--- Input records Enclosed Below ---

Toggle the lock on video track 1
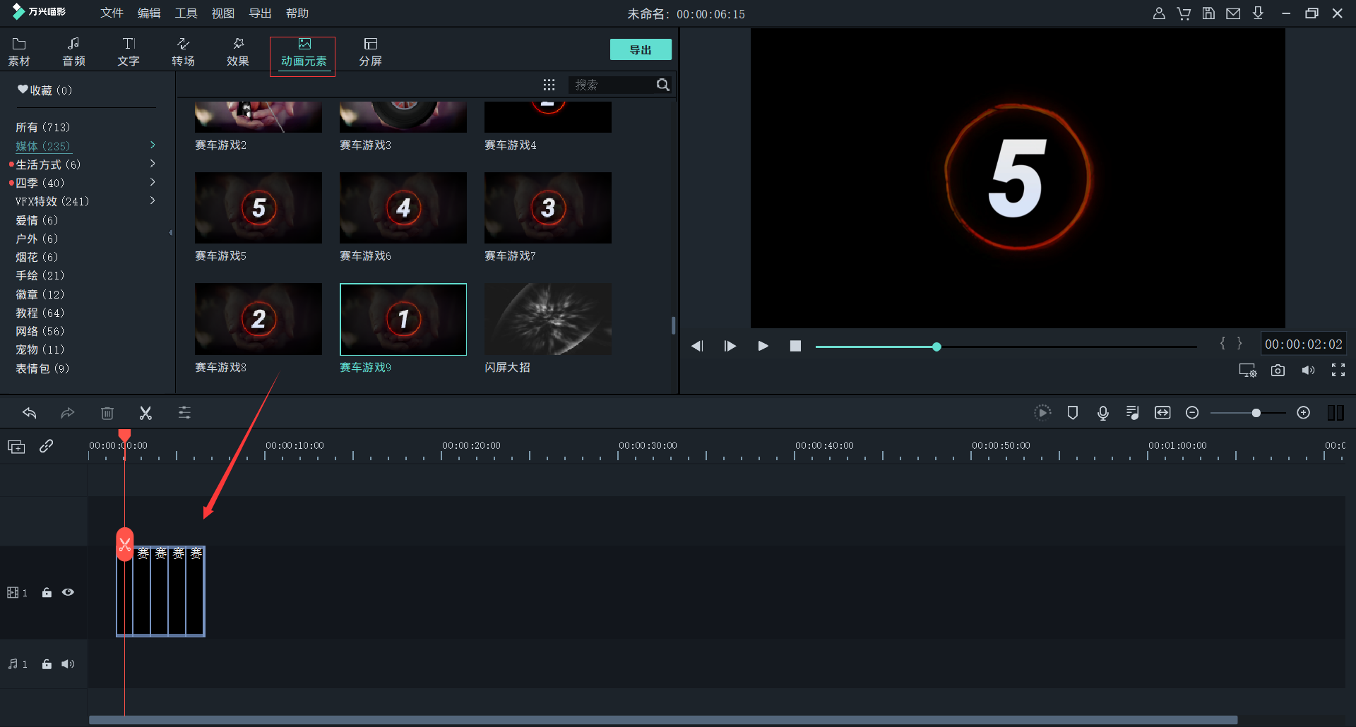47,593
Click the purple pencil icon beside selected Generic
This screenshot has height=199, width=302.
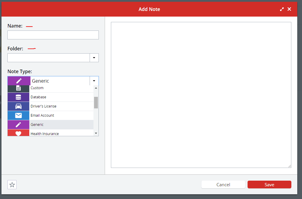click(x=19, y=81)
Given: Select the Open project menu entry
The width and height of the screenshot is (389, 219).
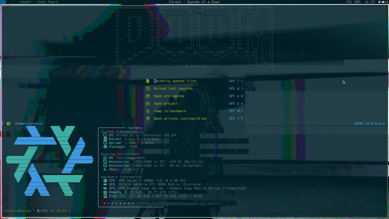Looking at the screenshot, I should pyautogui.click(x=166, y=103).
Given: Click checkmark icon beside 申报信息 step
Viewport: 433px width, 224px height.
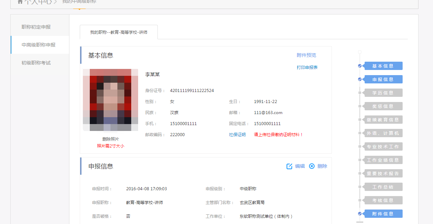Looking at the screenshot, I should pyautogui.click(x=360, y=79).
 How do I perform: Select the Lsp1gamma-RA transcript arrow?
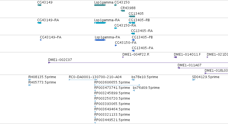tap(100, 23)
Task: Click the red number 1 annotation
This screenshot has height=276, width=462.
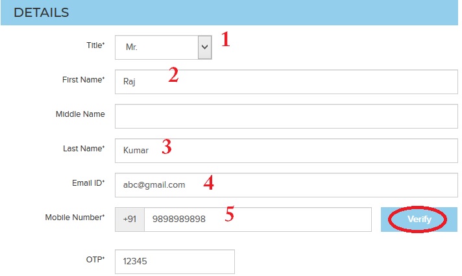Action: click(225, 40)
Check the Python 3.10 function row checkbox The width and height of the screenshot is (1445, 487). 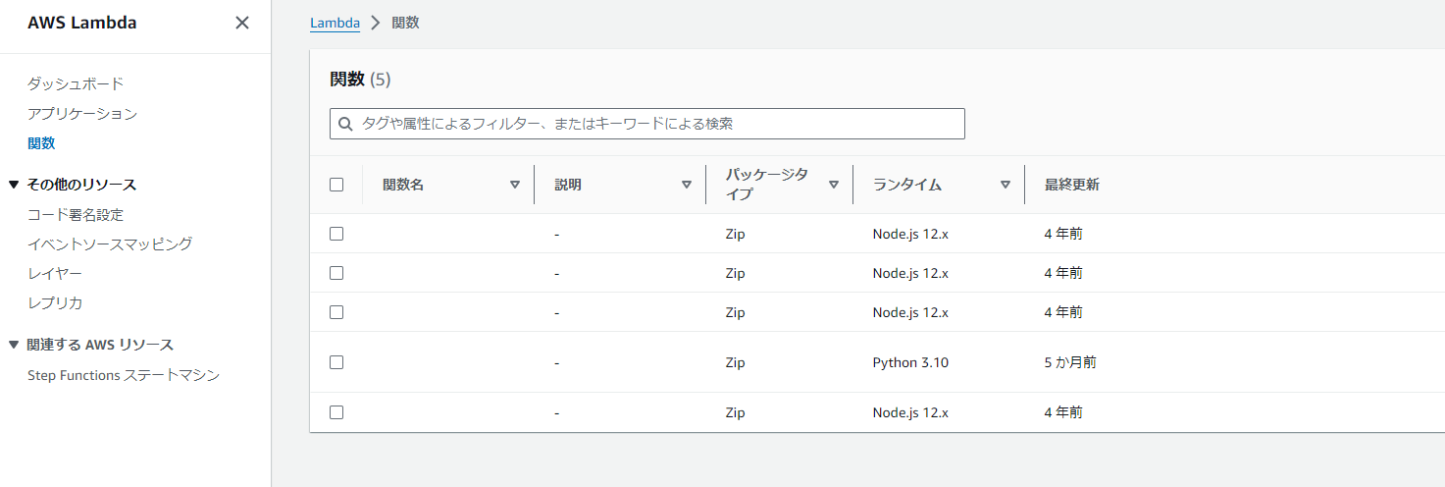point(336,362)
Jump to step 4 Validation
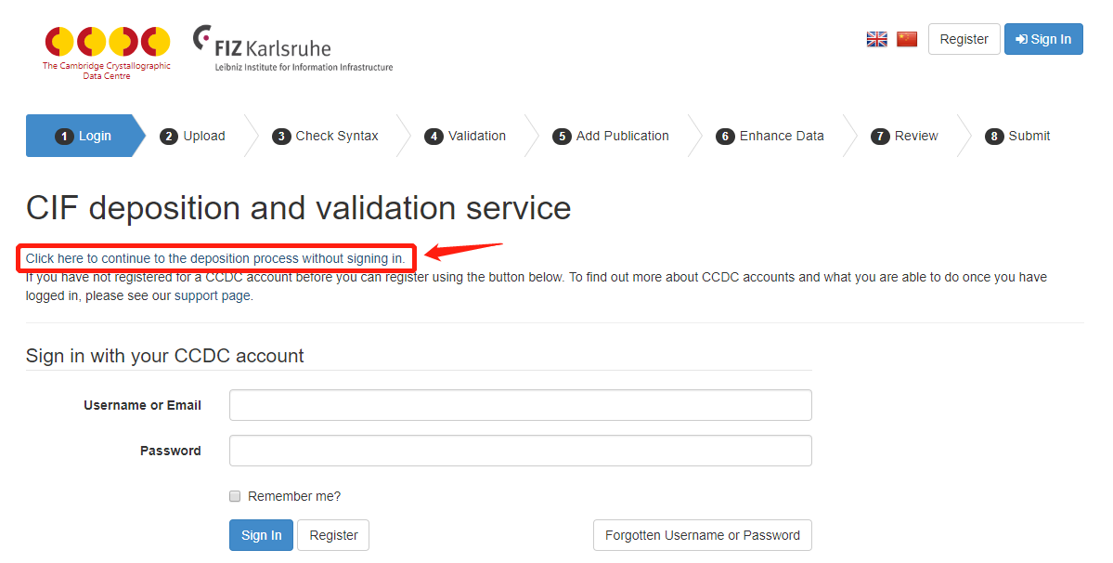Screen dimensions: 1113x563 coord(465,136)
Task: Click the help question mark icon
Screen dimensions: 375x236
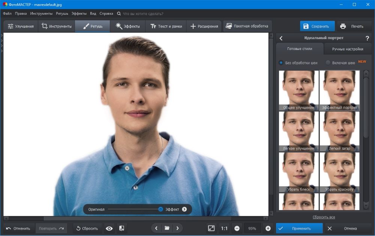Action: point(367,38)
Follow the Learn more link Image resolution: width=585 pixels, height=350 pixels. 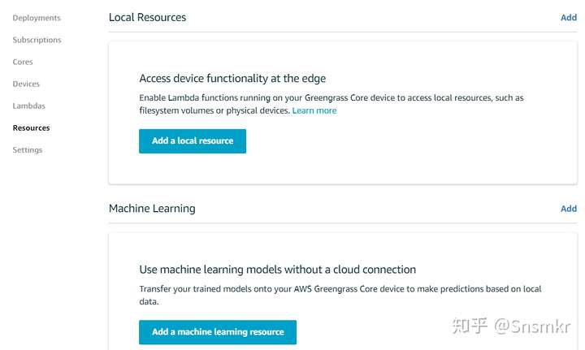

--- End of Enclosed Input records ---

» Exercise requirements: Once you have found every line above holding the word "icon", copy those lines.

» Answer section:
Click the purple pencil icon beside selected Generic
Given: Click checkmark icon beside 申报信息 step
Task: Click the help question mark icon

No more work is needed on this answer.